▶ [Task brief]: Write out exactly the lines from the one containing "Probeer het nu (667, 354)" through the last line of the records below, and no others.

____ Supplied data

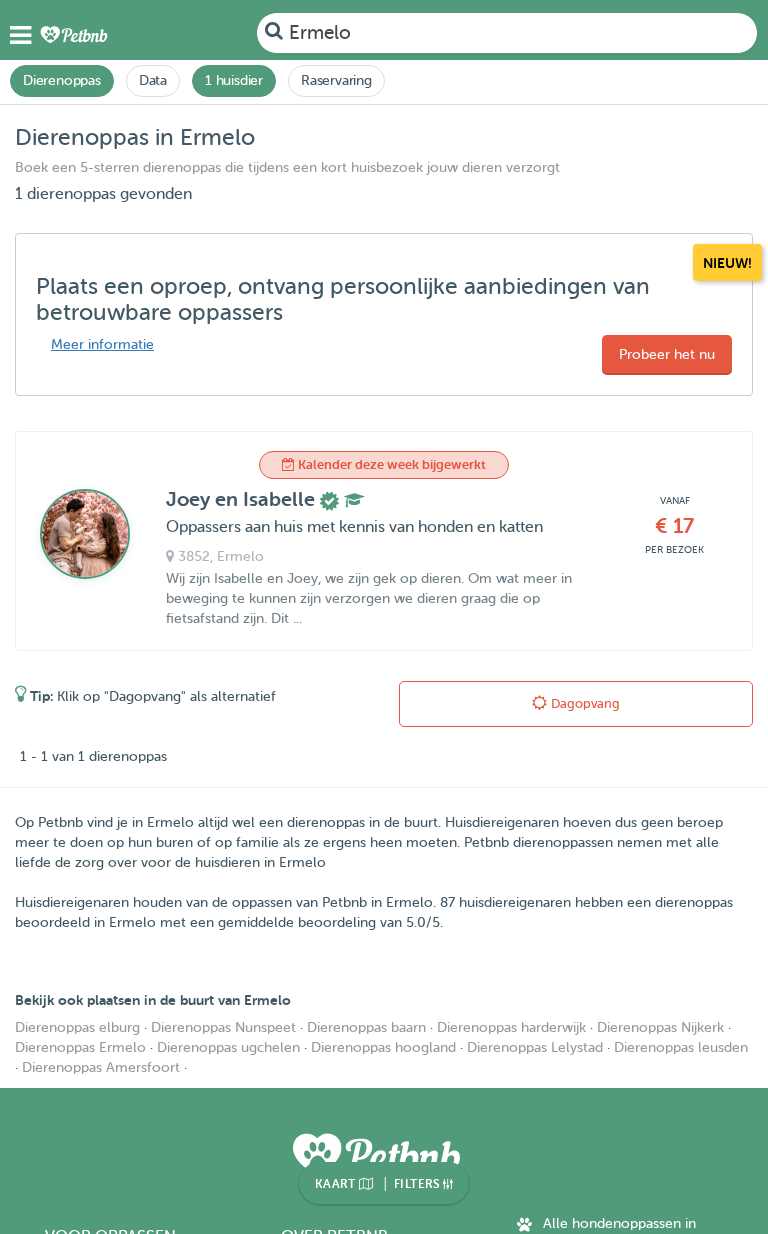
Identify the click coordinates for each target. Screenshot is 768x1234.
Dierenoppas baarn (366, 1027)
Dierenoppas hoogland (383, 1047)
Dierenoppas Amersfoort (101, 1067)
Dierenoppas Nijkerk (660, 1027)
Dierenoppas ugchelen (228, 1047)
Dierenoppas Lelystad (535, 1047)
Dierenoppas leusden (681, 1047)
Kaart (337, 1184)
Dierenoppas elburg (77, 1027)
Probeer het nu (667, 354)
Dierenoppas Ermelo (80, 1047)
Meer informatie (102, 344)
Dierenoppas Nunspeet (223, 1027)
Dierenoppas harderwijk (511, 1027)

________

▶ [Answer space]:
Probeer het nu (667, 354)
Dierenoppas Ermelo (80, 1047)
Meer informatie (102, 344)
Dierenoppas Nunspeet (223, 1027)
Dierenoppas harderwijk (511, 1027)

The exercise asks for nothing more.